Japan Geoscience Union Meeting 2021

Presentation information

[J] Oral

B (Biogeosciences ) » B-CG Complex & General

[B-CG04] Decoding the history of Earth: From Hadean to the present

Fri. Jun 4, 2021 9:00 AM - 10:30 AM Ch.26 (Zoom Room 26)

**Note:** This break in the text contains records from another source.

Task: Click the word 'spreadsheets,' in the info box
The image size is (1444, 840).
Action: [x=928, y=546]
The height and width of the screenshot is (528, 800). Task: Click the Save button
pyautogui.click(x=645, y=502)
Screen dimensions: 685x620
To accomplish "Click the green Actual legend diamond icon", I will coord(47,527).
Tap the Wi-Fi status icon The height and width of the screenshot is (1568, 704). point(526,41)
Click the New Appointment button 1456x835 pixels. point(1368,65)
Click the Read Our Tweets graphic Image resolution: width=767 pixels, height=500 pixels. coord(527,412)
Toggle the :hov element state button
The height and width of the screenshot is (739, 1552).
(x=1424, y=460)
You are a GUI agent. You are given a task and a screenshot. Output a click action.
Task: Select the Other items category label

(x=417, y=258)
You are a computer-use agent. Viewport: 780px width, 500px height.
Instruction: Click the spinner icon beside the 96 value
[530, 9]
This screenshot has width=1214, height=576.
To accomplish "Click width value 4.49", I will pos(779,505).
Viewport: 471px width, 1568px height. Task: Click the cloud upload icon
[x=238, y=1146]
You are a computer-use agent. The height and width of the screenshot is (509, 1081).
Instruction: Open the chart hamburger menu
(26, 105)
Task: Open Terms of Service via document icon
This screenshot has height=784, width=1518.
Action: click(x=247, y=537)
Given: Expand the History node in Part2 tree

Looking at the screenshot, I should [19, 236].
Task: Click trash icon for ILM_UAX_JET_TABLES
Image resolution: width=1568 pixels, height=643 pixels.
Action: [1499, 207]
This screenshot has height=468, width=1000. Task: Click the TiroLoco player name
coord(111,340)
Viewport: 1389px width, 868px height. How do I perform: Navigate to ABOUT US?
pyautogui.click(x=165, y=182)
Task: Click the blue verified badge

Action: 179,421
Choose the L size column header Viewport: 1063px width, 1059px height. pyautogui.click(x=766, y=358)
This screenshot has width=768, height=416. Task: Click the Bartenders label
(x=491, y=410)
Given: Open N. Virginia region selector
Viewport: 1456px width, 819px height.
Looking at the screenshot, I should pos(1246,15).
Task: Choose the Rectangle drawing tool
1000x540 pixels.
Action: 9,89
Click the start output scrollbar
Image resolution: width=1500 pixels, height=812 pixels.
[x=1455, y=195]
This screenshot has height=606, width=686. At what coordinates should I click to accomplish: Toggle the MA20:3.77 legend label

convener:Tsuyoshi Komiya(Department of Earth Science & Astronomy Graduate School of Arts and Sciences The University of Tokyo), Yasuhiro Kato(Department of Systems Innovation, Graduate School of Engineering, University of Tokyo), Katsuhiko Suzuki(Submarine Resources Research Center, Japan Agency for Marine-Earth Science and Technology), Kentaro Nakamura(Department of Systems Innovation, School of Engineering, University of Tokyo), Chairperson:Yoshida Satoshi(Department of Earth and Planetary Science, Graduate School of Science, The University of Tokyo), Tsuyoshi Komiya(Department of Earth Science & Astronomy Graduate School of Arts and Sciences The University of Tokyo)

9:15 AM - 9:30 AM

[BCG04-02] Discovery of the Miocene ocean impact event

*Tatsuo Nozaki1,2,3,4, Junichiro Ohta2,4, Takaaki Noguchi5, Honami Sato6, Akira Ishikawa7,1, Yutaro Takaya8,1,4, Jun-Ichi Kimura9, Qing Chang9, Kazuhiko Shimada10, Jun-ichiro Ishibashi10, Kazutaka Yasukawa2,4, Katsunori Kimoto11, Koichi Iijima1, Yasuhiro Kato2,4,1 (1.JAMSTEC/SRRC, 2.Univ. of Tokyo, 3.Kobe Univ., 4.Chiba Tech, 5.Kyushu Univ., 6.Univ. of Padova, 7.Tokyo Tech, 8.Waseda Univ., 9.JAMSTEC/VERC, 10.Kyushu Univ, 11.JAMSTEC/ESS)

Keywords:Ocean impact, Miocene, Ejecta layer, NW Pacific, Re-Os isotope, Platinum group element (PGE)

Meteorite impacts have caused catastrophic perturbations to the global environment and mass extinctions throughout the Earth’s history [1-3]. Here, we present petrographic and geochemical evidence of an impact ejecta layer, dating from about 11 Ma, in deep-sea clayey sediment in the Northwest Pacific [4]. This clay layer has high platinum group element (PGE) concentrations and features a conspicuous negative Os isotope anomaly (187Os/188Os as low as ~0.2), indicating an influx of extraterrestrial material. It also contains abundant spherules that include pseudomorphs suggestive of porphyritic olivine as well as spinel grains with euhedral, dendritic and spherical forms and NiO contents as great as 23.3 wt%, consistent with impact ejecta. Osmium isotope stratigraphy suggests the most plausible depositional age of ~11 Ma (Miocene) for this layer, as determined by fitting with the seawater evolution curve. No large impact crater of this age is known on land, even within the relatively large uncertainty range of the relative Os age. Thus, we suggest that an unrecognized ocean impact event in the middle or late Miocene produced the impact ejecta layer of the Northwest Pacific. This unrecognized ocean impact event is possibly related to the latest and enigmatic mass extinction during the middle Miocene (11.6 Ma) [5].



[1] Alvarez et al. (1980) Science, 208, 1095-1108. [2] Schulte et al. (2010) Science, 327, 1214-1218. [3] Lowery et al. (2018) Nature, 558, 288-291. [4] Nozaki et al. (2019) Sci. Rep., 9, 16111. [5] Raup and Sepkoski (1986) Science, 231, 833-836.